Five Types of Feathers

Feathers are the distinguishing feature of birds. All birds have feathers and no other group of animals does. Feathers serve various functions and are modified in different bird groups to serve those functions.

They allow a bird to fly, using wings and tails of feathers. They streamline a bird to make it aerodynamic. They insulate a bird to protect it from heat, cold, rain, and wind. They are colored and/or patterned to provide an identity so that birds of different species can recognize one another. Feathers often distinguish between males and females and they sometimes are brightly colored or ave accoutrements that serve to attract the opposite sex or deter competitors.

Feathers may conceal a bird by allowing it to blend into the background or break up its outline.

And they protect birds against bumps and bruises as they move through woody vegetation.

We'll cover all these various aspects of feathers in other blogs. Feathers are classifed in two ways, form and function. Here we'll just look at form.

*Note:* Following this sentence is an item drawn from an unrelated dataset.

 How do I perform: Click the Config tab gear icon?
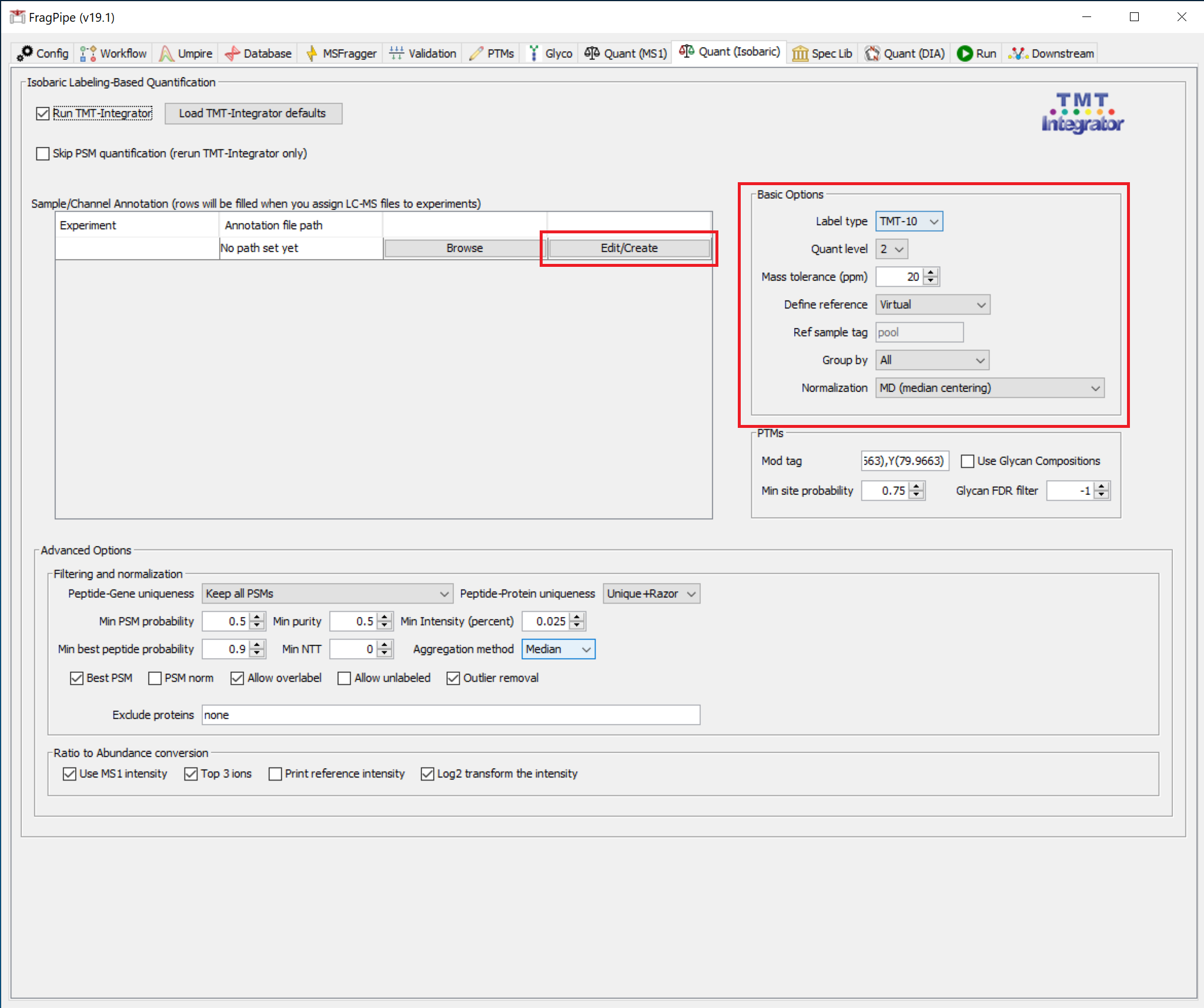pyautogui.click(x=25, y=53)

There are five types of feathers as defined by their overall structure. The first type is the contour feather - the vast majority of feathers you see when you look at a bird. In the above photo the top three and bottom two feathers are contour feathers. These have a middle shaft called a rachis  with a vane of interconnected feather barbs on both sides. These feathers are strong and flexible and function both in flight and protection and indeed form the contour of the bird. Another blog discusses the functions of contour feathers.

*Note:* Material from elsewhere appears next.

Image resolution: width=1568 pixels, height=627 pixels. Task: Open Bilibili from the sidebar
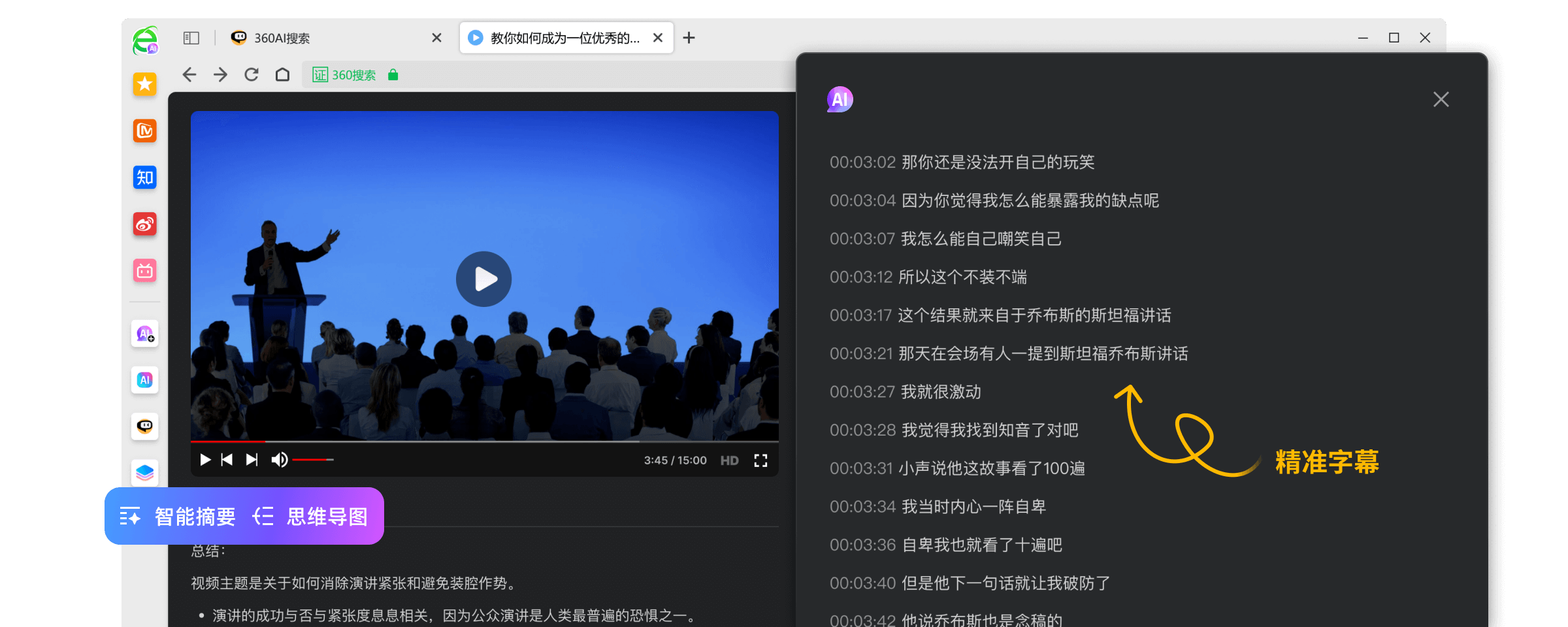[144, 271]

The second type of feather is pictured in the above photo on the right and between the contour feathers. The top part is the vane, like a contour feather, but the bottom is downy - the barbs of the feather do not interconnect and just float free. These feathers are called semiplumes and they serve to fill in the spaces between the contour feathers and provide insulation as well.

 

Then there are down feathers (right).The barbs of down feathers do not interconnect so the feather is fluffy. Down feathers mainly function in insulation by trapping air and tend to be close to the body under the contour feathers.

 

Those little hairlike things you see when you pluck a chicken or a duck, after all the contour, semiplume, and downy feathers are gone- these are filoplumes (below). They are basically a feather shaft with a few barbs at the very end. Their function is basically sensory: they tell the bird the position of its feathers.

 

There are variations of all these feathers, particularly the contour feathers, modified for use by particular species of birds. There are plumes, crests, horns, ruffs, pinnae, ears, powder down, and in ducks, the speculum. 

 

In another blog we'll look at the various feather patterns on a bird, the kind of thing ornithologists and birdwatchers look for to identify the sepecies.

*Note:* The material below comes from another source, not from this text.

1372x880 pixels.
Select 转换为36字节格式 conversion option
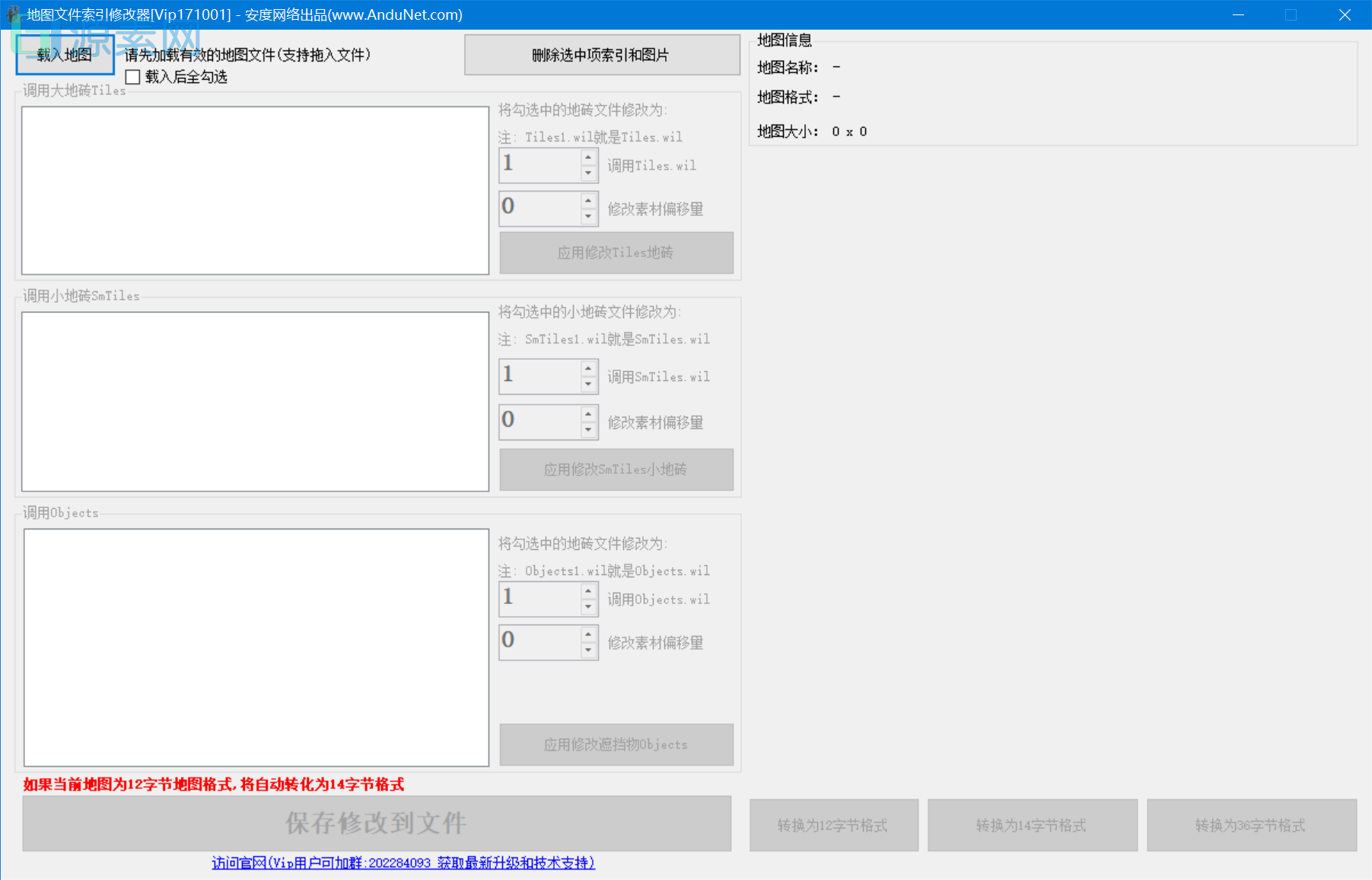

Rictal bristles (below) are the fifth kind of feather. Like filoplumes, they are not obvious and you need to know where to look for them. They are at the rictus, the opening or gape of the mouth. Rictal bristles are present in around one third of modern bird species and vary in length and shape with barbs at the bottom or along the rachis. Emanating from the corners of the jaw at a forward angle, it was once though that they served as a net of sorts to capture insect in midair. Research has shown, however, that they more likely serve a sensory function, giving the flying bird input about speed and orientation.